» **Document segment**
Re: NiFi will not restart, missing status file message in bootstrap

James McMahon Thu, 25 May 2017 08:12:59 -0700

Thank you Joe. Do you advise, then, that we tune some parameters now or is
it acceptable to allow NiFi to ..... self-regulate .... as it appears to be
doing? If you suggest tuning, which ones should I look at - index.threads?
I notice that at present I have that set to a robust 1.


That improvement with 1.2.0 sounds like it will make a big difference.
Sadly as you recall it may be some time before 1.2.x is available to me.

On Thu, May 25, 2017 at 11:05 AM, Joe Witt <[email protected]> wrote:

> jim
>
> that provenance warning is not related to archive/retention.  It is
> provenance telling you it can only index events so fast and at present
> it is falling behind so will slow the flow to ensure things dont get
> too far out of balance.  However, there are configuration properties
> that let you give provenance indexing more threads.  Also, we created
> a new provenance implementation available in niFi 1.2.0 which is
> multiple times faster with immediate indexing.
>
> Thanks
>
> On Thu, May 25, 2017 at 11:03 AM, James McMahon <[email protected]>
> wrote:
> > Absolutely. Thank you for looking into this Aldrin.
> >
> > I do indeed have NiFi configured as a service. I've stopped an started it
> > dozens of times through the life of my workflow development these recent
> > months. It's always previously started up like a champ. On this
> particular
> > occasion I did this:
> > service nifi stop
> > as user nifi. It shutdown, and the logs presented no errors.

» **Work to do**
Copy the stretch of the NiFi restart thread from "Thank you Joe." through "available to me." word for word.

» **Records**
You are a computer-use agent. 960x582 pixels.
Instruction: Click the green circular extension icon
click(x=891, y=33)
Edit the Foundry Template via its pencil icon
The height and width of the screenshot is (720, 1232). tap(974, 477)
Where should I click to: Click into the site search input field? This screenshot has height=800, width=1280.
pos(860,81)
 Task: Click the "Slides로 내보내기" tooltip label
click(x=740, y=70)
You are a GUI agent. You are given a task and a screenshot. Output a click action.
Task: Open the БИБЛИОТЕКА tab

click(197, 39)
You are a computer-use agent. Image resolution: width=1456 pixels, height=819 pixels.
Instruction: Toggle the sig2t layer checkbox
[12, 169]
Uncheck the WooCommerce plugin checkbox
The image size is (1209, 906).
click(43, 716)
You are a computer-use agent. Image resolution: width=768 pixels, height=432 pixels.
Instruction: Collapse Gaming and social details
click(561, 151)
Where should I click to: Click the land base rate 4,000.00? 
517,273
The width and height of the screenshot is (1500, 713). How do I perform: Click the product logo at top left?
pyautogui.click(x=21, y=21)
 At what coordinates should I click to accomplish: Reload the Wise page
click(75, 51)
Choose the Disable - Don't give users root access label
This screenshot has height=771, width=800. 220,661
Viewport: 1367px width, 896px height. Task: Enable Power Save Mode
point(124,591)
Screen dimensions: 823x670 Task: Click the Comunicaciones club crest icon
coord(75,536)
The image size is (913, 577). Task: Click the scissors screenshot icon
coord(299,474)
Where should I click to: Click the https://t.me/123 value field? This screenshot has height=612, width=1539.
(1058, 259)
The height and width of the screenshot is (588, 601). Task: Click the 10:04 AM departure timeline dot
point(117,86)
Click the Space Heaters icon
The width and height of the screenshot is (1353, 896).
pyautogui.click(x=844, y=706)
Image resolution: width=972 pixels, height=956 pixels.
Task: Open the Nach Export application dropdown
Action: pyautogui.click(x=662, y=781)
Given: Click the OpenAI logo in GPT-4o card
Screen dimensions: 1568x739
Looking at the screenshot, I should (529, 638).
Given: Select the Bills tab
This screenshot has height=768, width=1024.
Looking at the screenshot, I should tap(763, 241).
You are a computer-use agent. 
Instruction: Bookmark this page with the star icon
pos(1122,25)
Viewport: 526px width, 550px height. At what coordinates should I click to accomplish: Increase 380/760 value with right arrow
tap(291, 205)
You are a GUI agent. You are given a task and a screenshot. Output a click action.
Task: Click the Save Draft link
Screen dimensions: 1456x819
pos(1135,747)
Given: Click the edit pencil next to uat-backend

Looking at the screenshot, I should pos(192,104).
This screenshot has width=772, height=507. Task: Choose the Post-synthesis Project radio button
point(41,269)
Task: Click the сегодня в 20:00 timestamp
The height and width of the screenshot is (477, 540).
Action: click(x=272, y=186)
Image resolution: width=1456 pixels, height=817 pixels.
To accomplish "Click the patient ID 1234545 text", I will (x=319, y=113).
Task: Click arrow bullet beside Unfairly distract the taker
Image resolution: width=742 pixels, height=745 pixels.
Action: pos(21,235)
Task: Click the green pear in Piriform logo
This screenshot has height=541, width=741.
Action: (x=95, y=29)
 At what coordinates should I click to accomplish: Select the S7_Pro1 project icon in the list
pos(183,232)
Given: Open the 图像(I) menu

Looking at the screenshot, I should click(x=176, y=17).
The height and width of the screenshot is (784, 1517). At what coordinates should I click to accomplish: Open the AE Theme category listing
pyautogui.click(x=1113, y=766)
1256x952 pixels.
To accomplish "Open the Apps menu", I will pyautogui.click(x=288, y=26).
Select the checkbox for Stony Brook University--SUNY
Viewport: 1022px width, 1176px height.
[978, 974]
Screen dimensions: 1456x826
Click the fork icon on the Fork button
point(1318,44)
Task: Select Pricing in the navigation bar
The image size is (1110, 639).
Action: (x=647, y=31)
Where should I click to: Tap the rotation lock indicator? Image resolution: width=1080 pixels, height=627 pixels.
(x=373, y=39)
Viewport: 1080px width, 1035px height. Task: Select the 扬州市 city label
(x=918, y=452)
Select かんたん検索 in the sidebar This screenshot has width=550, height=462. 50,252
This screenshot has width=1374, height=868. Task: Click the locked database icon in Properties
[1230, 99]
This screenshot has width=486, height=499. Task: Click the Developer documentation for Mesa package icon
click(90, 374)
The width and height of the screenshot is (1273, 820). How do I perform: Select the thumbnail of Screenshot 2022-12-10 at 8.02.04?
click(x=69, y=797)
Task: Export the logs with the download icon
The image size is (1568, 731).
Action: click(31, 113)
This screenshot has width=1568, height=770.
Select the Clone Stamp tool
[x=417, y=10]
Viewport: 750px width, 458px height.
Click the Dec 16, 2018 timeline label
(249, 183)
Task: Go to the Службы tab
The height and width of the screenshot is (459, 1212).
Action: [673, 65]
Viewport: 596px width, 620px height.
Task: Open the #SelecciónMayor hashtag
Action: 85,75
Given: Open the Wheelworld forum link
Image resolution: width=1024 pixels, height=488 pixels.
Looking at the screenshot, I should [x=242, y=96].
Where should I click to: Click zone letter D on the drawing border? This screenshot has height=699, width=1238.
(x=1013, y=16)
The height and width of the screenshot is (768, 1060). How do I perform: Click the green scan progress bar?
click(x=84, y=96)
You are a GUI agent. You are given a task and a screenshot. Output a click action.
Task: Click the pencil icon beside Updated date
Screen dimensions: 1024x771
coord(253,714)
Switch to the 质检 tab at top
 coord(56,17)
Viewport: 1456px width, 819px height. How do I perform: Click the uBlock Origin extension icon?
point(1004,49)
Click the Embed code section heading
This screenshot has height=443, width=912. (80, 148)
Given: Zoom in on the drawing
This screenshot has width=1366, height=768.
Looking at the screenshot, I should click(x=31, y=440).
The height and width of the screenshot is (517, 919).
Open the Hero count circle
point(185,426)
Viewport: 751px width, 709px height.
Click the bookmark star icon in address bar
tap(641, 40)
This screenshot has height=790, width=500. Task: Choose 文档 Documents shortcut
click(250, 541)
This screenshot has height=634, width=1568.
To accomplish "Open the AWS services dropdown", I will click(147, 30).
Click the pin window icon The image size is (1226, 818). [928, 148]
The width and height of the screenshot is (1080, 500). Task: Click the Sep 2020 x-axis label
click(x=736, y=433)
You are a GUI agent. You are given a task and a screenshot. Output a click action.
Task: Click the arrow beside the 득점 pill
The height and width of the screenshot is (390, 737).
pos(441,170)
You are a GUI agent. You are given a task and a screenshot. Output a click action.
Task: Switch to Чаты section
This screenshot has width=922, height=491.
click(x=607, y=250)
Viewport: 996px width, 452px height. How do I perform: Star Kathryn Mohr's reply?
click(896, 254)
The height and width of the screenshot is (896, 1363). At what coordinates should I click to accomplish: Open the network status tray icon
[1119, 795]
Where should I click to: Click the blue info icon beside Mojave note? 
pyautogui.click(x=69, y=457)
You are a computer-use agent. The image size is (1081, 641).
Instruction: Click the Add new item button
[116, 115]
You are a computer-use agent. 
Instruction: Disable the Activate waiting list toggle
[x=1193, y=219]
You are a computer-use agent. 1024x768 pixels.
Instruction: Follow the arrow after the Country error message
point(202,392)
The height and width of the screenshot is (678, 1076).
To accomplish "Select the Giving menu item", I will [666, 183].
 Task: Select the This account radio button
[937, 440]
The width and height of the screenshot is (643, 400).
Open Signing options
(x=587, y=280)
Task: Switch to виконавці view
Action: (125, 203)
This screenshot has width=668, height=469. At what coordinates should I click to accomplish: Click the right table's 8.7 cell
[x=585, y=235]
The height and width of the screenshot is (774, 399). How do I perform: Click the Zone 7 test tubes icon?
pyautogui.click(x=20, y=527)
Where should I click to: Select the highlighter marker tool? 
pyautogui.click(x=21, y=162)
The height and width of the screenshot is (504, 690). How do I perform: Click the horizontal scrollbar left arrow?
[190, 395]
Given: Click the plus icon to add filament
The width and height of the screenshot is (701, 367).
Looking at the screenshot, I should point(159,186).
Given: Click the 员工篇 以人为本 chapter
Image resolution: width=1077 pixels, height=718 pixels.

» **Solution for this problem**
Thank you Joe. Do you advise, then, that we tune some parameters now or is
it acceptable to allow NiFi to ..... self-regulate .... as it appears to be
doing? If you suggest tuning, which ones should I look at - index.threads?
I notice that at present I have that set to a robust 1.


That improvement with 1.2.0 sounds like it will make a big difference.
Sadly as you recall it may be some time before 1.2.x is available to me.